WHAT YOU NEED TO DO:
[1] Answer these questions using the Roku Premiere review:
(a) What price does the review give for Roku's Premiere streaming player?
(b) What kind of processor does the Premiere use internally?
(c) On which TV was the writer able to place the Roku on the network?
[2] Retype the Roku Premiere review word for word, everything from "Anyone that knows" down to "and overall performance.".

READING TEXT:
******

Anyone that knows me knows I love Apple. At work I use a MacBook Pro, at home my family and I use Apple Computers, Apple iPads, iPhones and Apple Watches.
Apple even helps provide family entertainment with several generations of Apple TVs floating around the house, including a 4K Apple TV.
However, after installing and living with Roku’s new $40 Premiere streaming player I would be hard pressed to consider purchasing a next-generation Apple TV product due to the Roku’s cost, usability, and overall performance.
Roku Features and Setup
First, I’d like to point out that unlike other small streaming devices, the Premiere is bigger than say a USB stick with an HDMI dongle.
Though slightly larger, the Premiere can be hidden behind a TV without much fuss. Shipping with a power supply and HDMI cable, the streaming device provides 4K video with HDR compatibility.
- 4K and HDR compatibility
- Wireless 802.11 b/g/n connectivity
- Dolby and DTS surround sound
- Proprietary Roku GUI interface
- Roku OS 9 includes voice search, automatic volume leveling and Spotify
- Companion Roku mobile app offers control capabilities
Roku offers several popular video streaming services including Netflix, Hulu, YouTube, MLB, Showtime, the CW Network, Sling Television, CBS All Access and its own Roku Channel. It also includes music streaming options via Spotify and Pandora.
Internally, the Premiere utilizes a quad-core processor and its wireless connectivity works with the 802.11b/g/n networking technologies.
Setting up the Premiere, for the most part, was quick and pain-free.
I connected the supplied power adapter and HDMI cable to the Premiere and ran the other end of the HDMI cable into a 19-inch Samsung TV mounted to my kitchen wall.
Firing up the Premiere, it quickly prompts you to choose a network and to enter that network’s password using the companion remote control. After scanning and selecting a network several times, I gave up and moved onto another TV in my home that coincidentally had been giving me problems with its smart services.
Plugging the Premiere into one of my Vizio 43-inch TV’s HDMI inputs, I followed the same procedures and was able to place the Roku on my network.

******

SUPPLIED INFORMATION:

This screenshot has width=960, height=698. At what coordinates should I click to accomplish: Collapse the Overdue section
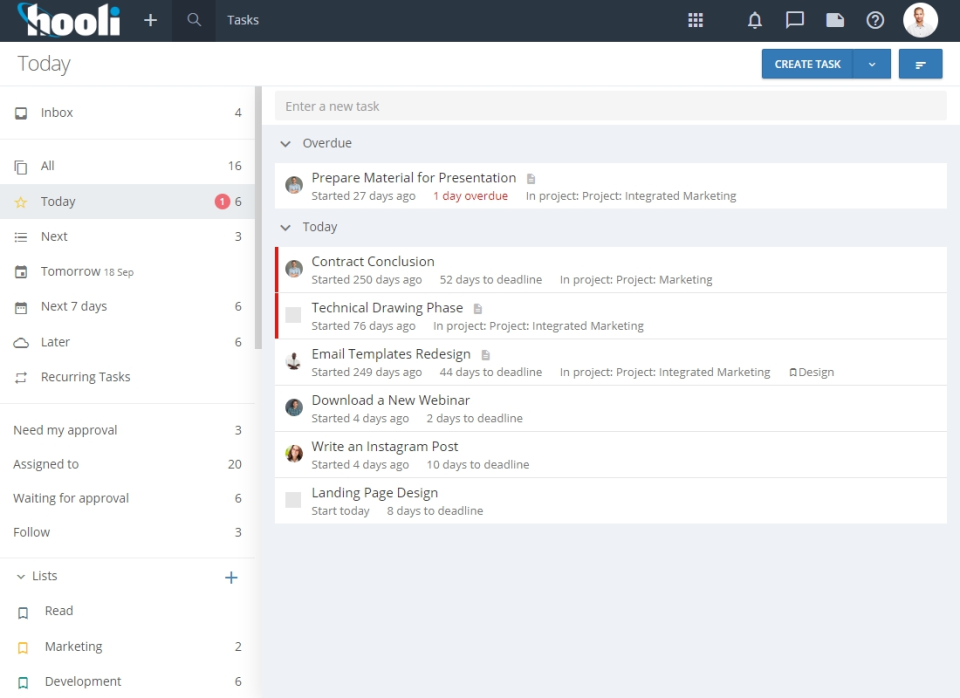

******

SOLVED TASKS:
[1]
(a) $40
(b) A quad-core processor
(c) A Vizio 43-inch TV

[2]
Anyone that knows me knows I love Apple. At work I use a MacBook Pro, at home my family and I use Apple Computers, Apple iPads, iPhones and Apple Watches.
Apple even helps provide family entertainment with several generations of Apple TVs floating around the house, including a 4K Apple TV.
However, after installing and living with Roku’s new $40 Premiere streaming player I would be hard pressed to consider purchasing a next-generation Apple TV product due to the Roku’s cost, usability, and overall performance.